Using sort
As Ed states in his comment, your sort
command is sorting on the third field, when in fact you only have two fields (the :
is the field separator). So to fix it, replace 3
with 2
for the key.
However, then the original record order in the source file gets messed up, when the records being sorted by their key value rather than by the line/record number:
$ sort -u -t':' -k2,2 test.txt
1:A
2:B
6:C
5:a
4:b
$
Which is probably not what you want.
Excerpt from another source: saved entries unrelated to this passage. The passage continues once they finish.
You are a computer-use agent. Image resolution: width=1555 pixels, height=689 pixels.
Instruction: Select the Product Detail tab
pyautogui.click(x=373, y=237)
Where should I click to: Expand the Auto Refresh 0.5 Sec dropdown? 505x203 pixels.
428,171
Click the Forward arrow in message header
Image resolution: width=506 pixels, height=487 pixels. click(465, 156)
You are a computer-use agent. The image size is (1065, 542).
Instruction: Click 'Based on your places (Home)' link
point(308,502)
Nevertheless, this is easily fixed by piping the output through sort
again:
$ sort -u -t':' -k2,2 test.txt | sort
1:A
2:B
4:b
5:a
6:C
$
Note: As you say that you have a large file then, in order to speed things up, you may want to consider using the --parallel
flag1:
sort --parallel=<n> -u -t':' -k2,2 test.txt | sort --parallel=<n>
When <n>
is the number of cores that you have available.
Using awk
Expanding upon your example file, if the original data is in a file called test.txt
, like this:
1:A
2:B
3:A
4:b
5:a
6:C
and, again, treating the :
as a field separator, then you could use awk
2.
For example this line:
awk 'BEGIN{FS=":"}{if (!seen[$2]++)print $0}' test.txt
Gives the following result:
$ awk 'BEGIN{FS=":"}{if (!seen[$2]++)print $0}' test.txt
1:A
2:B
4:b
5:a
6:C
$
You can see how this works by looking at the logic, using
$ awk 'BEGIN{FS=":"}{print !seen[$2]++}' test.txt
1
1
0
1
1
1
$
- First, the field separator is specified with
FS=":"
.
- Second, the negation operator gives a "true" result for a second field entry that hasn't yet been seen.
- Finally, the
print $0
prints the whole record, i.e. the current line.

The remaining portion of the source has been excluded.